Register  Login  Active Topics  Maps  

The etology of Google Translate

  Tags: Google | Translation
 Language Learning Forum : General discussion Post Reply
11 messages over 2 pages: 1 2  Next >>


Iversen
Super Polyglot
Moderator
Denmark
berejst.dk
Joined 6485 days ago

9078 posts - 16473 votes 
Speaks: Danish*, French, English, German, Italian, Spanish, Portuguese, Dutch, Swedish, Esperanto, Romanian, Catalan
Studies: Afrikaans, Greek, Norwegian, Russian, Serbian, Icelandic, Latin, Irish, Lowland Scots, Indonesian, Polish, Croatian
Personal Language Map

 
 Message 1 of 11
20 June 2015 at 9:45am | IP Logged 
I have in other threads described my own use of Google translate for the production of bilingual texts. After some experimentation I have settled for a format based on parallel columns with original texts in a weak or mediocre source language to the left and translations in a stronger language to the right. This is often my native Danish, sometimes English and often something else - just for fun. If I easily could get reasonably literal translations of my texts I would use them, but with my preference for non-fiction that is not always possible - and besides literary translations are often too 'free' to be trustworthy. Instead I use Google Translate .

Google Translate may produce clumsy translations with blatant errors, but often these errors are so obvious that you get suspicious - and with my setup the errors will always be in the right column wihere you find the stronger language.
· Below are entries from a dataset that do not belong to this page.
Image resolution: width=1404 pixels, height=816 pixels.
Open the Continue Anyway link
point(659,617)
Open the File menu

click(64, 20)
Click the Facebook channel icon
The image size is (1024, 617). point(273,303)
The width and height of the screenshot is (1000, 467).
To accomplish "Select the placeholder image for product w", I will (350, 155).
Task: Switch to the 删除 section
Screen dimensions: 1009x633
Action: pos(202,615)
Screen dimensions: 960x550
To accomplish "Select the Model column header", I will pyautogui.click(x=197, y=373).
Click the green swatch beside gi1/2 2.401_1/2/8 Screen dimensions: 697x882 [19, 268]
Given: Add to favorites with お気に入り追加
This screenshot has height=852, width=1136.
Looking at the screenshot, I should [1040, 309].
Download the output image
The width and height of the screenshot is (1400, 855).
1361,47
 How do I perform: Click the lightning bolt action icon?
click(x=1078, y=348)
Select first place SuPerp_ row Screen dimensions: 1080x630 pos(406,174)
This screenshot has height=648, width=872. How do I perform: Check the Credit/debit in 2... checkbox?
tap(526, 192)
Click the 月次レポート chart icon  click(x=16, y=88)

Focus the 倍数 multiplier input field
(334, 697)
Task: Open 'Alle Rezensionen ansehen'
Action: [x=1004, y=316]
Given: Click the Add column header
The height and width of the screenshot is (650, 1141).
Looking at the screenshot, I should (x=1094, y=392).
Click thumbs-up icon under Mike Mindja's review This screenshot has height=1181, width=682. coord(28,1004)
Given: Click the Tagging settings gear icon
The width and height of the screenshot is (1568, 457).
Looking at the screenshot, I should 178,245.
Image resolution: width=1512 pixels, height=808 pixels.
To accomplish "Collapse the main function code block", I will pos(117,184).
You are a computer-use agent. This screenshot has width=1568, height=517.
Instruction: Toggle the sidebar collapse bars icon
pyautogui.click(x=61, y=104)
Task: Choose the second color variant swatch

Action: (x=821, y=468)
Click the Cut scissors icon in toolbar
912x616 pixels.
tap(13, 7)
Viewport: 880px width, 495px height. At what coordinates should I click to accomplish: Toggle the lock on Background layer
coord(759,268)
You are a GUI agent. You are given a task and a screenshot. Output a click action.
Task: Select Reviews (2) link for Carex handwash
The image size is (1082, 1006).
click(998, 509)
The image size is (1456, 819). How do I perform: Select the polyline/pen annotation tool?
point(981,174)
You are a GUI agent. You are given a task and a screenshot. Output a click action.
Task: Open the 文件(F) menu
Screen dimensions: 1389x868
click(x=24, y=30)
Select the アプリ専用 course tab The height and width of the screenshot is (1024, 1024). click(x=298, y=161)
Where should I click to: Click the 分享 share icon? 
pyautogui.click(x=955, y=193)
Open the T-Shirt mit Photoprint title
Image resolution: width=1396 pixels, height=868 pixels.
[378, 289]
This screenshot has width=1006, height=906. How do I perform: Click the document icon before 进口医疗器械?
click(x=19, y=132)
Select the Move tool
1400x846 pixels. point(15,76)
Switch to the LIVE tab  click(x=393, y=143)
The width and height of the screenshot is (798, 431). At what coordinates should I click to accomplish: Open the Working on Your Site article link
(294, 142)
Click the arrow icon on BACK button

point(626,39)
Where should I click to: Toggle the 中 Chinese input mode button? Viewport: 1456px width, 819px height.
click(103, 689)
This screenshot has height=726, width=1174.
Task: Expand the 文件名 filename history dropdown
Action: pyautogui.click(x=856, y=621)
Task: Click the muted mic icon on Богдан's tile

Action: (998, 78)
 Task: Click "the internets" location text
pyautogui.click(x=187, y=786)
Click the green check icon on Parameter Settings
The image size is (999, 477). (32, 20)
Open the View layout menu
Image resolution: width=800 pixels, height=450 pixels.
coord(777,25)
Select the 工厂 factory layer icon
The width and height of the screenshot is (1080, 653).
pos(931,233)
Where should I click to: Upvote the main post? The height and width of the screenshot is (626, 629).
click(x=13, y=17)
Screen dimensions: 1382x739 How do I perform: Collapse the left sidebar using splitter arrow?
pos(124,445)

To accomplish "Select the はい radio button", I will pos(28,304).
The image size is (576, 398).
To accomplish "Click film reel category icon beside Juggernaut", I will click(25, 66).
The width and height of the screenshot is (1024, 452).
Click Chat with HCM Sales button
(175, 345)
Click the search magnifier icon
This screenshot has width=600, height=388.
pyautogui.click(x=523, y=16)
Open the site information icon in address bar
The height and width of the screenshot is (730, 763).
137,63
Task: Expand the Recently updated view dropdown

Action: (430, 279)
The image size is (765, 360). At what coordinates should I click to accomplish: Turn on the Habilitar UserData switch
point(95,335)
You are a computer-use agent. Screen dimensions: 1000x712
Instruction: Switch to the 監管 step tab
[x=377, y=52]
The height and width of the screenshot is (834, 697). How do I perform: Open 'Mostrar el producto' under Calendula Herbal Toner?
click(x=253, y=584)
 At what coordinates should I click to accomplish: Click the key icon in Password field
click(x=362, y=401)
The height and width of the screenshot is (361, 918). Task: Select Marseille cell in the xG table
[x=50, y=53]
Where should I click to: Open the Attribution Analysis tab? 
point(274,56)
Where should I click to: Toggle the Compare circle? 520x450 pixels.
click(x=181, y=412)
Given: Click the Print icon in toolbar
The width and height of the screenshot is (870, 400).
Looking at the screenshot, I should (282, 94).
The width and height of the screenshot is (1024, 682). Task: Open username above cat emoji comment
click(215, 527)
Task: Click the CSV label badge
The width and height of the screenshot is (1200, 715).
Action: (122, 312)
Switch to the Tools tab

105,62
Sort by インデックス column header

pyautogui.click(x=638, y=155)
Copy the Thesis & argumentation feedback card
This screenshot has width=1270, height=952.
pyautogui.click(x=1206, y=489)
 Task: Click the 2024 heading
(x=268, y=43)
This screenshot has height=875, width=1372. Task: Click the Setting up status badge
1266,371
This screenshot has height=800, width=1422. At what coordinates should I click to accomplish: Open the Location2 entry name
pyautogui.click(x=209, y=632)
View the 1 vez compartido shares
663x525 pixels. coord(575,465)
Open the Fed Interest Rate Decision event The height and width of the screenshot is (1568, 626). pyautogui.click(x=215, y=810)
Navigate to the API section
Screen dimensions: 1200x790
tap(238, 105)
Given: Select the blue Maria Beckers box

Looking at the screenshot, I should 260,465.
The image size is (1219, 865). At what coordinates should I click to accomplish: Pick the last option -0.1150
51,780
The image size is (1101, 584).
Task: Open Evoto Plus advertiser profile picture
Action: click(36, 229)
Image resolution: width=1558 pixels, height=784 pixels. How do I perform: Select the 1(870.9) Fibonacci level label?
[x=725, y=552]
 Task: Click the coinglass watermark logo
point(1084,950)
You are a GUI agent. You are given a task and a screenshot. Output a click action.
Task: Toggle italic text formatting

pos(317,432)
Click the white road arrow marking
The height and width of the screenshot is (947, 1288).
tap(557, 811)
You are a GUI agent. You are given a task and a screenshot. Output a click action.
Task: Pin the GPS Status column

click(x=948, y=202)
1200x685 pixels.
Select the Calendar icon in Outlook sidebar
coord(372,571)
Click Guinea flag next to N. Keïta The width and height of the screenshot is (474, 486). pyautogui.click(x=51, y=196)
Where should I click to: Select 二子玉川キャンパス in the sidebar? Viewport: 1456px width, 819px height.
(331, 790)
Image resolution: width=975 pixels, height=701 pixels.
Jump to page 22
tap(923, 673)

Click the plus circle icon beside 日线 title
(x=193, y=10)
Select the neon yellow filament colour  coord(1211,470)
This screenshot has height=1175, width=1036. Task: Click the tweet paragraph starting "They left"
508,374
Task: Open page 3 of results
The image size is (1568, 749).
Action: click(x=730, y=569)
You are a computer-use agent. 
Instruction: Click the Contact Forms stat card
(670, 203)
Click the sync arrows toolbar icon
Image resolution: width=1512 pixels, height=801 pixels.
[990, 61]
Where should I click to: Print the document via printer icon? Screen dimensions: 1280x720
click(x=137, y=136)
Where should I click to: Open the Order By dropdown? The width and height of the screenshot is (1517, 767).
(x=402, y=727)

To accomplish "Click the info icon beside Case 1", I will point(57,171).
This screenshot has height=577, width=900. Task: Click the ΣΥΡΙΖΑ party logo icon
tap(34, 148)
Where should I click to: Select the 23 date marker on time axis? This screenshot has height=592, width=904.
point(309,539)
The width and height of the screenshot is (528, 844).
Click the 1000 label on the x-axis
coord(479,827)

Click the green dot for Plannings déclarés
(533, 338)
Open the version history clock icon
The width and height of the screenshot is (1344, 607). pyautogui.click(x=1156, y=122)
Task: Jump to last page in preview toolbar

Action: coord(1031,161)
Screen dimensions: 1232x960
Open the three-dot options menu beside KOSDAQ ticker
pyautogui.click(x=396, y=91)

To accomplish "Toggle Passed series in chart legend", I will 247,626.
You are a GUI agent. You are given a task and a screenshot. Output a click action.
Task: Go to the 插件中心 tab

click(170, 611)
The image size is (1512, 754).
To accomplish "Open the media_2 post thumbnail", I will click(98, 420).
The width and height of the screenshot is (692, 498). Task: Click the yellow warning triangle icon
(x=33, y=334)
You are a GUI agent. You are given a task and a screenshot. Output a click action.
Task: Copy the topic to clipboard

Besides I don't use it to make texts for distribution - the right column in my bilingual texts is for a quick check when something in the left column is incomprehensible, and if I don't trust the version given by Google I doublecheck with a dictionary. But even a faulty translation may give me a hint about the correct solution, and the procedure saves me a lot of dictionary lookups.

When speaking about Google T it is normal to focus on its blatant errors, but it learns languages faster than I do, and when you think about it, it is actually amazing that it can make recognizable translations at all. Just twenty years ago any serious linguist would have thought you needed a solid grammatical skeleton plus a dictionary plus something of a miracle to add some common sense nd knowledge about the world. But in 2007 Google switched to a statistical model working on immense amounts of bilingual texts. The alternative method with rules and dictionaries is still used by some competitors, but it can't as easily be automatized - you need a linguist to set up the rules for each language and a lexicographe for defining word meanings

When using statistics based on bilingual texts to built a translation system you would expect that pairs that include languages with few or unsuitable resources would suck big time. But surprise surprise, as far as I can judge the differences between big and small languages aren't nearly as striking as you might think (except in one case: Latin, where GT is so bad that it shouldn't be used at all). I can't judge the quality for most of the 90 or so languages offered by GT, but even within the range I cover there are language specific constructions in some languages which GT doesn't really seem to have grasped - I'll illustrate some of these cases later on.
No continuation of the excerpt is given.